Allen voran muss der großartige Michael Spyres genannt werden, welcher die riesige Rolle des Rodolphe mit seiner sicheren Tenorstimme zu einem Erlebnis werden lässt. Eine Idealbesetzung. Vannina Santoni singt die Rolle der Agnés mit ihrem dramatischen Sopran ebenfalls total der Rolle entsprechend und ist auch als Darstellerin sehr glaubhaft.

Die Nonne ist mit der Mezzosopranistin Marion Lebégue in besten Händen und gestaltet diese unheimliche Figur mit starker Stimme. Graf Luddorf findet mit Jerŏme Boutillier ebenfalls einen idealen Sänger für diese Partie. Großartig die Schlussszene.
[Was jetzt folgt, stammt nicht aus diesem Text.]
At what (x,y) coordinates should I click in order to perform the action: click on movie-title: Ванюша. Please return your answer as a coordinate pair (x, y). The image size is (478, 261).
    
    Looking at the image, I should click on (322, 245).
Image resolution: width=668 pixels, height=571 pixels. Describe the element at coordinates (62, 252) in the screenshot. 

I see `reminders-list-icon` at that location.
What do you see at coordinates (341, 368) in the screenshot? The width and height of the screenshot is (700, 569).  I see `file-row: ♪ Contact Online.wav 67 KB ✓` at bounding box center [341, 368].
Den Pagen Arthur singt die Sopranistin Jodie Devos  mit herrlichster Stimme und überzeugt auf der ganzen Linie als burschikoser Diener. Für den Eremiten Pierre wurde mit Jean Teitgen, dessen Bass sehr gut zu diesem einsamen Mittler passt, eine weitere überzeugende Leistung erbracht. Luc Bertin-Hugault als Baron Moldaw singt mit einem schönen Bass und viel Ausdruck.

Mit Enguerrand De Hys als Fritz, Olivia Doray als Anna, Pierre-Antoine Chaumien, Julien Neyer und Vincent Eveno wird das Ensemble bestens ergänzt.
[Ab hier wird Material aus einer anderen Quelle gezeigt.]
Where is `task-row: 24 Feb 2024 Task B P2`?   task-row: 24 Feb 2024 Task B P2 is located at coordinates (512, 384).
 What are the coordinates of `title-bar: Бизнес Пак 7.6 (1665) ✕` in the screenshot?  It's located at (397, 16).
Das von Laurence Equilbey gegründete und von ihr dirigierte Insula orchestra lässt die herrliche Musik von Charles Gounod in allen Facetten erklingen und beeindruckt mit hervorragender Präzision.

Der Chor accentus, ebenfalls von der Dirigentin Laurence Equilbey gegründet, fügt sich sehr engagiert in diese Inszenierung ein und man hat den Eindruck, dass wir hier Zeuge einer ganz intensiven Ensembleleistung aller Beteiligten beiwohnen können.

Diese Aufnahme ist ein wichtiges Dokument für alle Liebhaber selten gespielter Werke und sollte bei keinem Opernfreund fehlen.

 

  • DVD-Empfehlung von Marco Stücklin /Red. DAS OPERNMAGAZIN-CH
  • Fotos: DVD-Cover @ NAXOS.com

2 Gedanken zu „DVD-Tipp: „LA NONNE SANGLANTE“ – Oper von Charles Gounod&8220;

  1. Sehr geehrter Herr Stücklin,
    offenbar haben Sie sich beim Schreiben Ihrer Besprechung nicht daran erinnert, dass die Dirigentin Laurence Equilbey eine Frau ist … Bitte korrigieren Sie das unbedingt.